* [Supplied data]:
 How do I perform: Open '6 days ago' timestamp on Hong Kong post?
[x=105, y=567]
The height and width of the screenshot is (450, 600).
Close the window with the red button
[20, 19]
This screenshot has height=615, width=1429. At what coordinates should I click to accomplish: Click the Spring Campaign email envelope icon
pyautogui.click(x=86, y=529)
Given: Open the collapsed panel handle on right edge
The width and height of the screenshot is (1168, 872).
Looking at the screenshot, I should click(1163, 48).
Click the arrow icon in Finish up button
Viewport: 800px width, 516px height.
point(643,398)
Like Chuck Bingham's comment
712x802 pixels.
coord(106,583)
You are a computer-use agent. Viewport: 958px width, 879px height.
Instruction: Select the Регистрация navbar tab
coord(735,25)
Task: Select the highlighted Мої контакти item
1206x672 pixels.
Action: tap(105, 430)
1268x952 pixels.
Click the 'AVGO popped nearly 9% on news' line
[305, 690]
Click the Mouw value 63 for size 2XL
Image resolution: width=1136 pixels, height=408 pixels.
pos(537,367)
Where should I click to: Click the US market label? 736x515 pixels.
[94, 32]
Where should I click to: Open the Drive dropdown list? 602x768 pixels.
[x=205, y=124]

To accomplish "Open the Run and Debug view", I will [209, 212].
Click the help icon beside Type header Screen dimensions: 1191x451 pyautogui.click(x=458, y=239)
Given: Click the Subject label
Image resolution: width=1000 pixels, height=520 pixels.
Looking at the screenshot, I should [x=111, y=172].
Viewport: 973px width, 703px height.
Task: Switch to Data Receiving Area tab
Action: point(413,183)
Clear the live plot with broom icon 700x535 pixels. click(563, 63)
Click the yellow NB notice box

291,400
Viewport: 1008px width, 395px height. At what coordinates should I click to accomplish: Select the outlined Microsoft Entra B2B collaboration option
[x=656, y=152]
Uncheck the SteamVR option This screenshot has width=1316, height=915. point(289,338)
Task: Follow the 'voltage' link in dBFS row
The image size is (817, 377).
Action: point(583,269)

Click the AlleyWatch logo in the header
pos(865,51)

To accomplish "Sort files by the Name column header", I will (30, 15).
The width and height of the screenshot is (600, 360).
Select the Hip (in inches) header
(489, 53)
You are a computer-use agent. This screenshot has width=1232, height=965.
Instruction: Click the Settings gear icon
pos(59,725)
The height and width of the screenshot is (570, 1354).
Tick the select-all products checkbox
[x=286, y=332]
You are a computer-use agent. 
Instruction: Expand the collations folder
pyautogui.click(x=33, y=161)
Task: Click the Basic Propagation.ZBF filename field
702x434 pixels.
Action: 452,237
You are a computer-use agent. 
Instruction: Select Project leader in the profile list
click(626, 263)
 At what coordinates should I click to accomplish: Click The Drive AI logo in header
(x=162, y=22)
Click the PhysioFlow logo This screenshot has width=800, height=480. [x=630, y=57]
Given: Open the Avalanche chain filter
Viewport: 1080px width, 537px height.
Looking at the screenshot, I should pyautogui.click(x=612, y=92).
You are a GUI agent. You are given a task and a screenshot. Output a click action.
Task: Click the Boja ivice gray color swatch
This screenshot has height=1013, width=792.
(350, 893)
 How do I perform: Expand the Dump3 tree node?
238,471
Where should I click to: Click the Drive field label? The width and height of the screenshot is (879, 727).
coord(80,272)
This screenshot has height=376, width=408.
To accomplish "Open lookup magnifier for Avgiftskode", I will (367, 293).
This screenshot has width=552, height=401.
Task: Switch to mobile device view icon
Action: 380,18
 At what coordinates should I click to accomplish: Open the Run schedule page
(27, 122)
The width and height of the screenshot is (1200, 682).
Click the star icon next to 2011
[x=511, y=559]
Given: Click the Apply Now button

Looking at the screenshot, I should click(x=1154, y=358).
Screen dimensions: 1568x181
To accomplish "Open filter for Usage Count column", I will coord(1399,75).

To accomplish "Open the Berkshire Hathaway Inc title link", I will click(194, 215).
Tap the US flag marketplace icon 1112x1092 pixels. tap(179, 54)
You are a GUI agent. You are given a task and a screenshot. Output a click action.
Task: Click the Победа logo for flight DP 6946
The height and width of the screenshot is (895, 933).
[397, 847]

* [To do]:
Copy task for the entries above: every line with the string "dimensions".

* [Written solution]:
Click the help icon beside Type header Screen dimensions: 1191x451 pyautogui.click(x=458, y=239)
Screen dimensions: 1568x181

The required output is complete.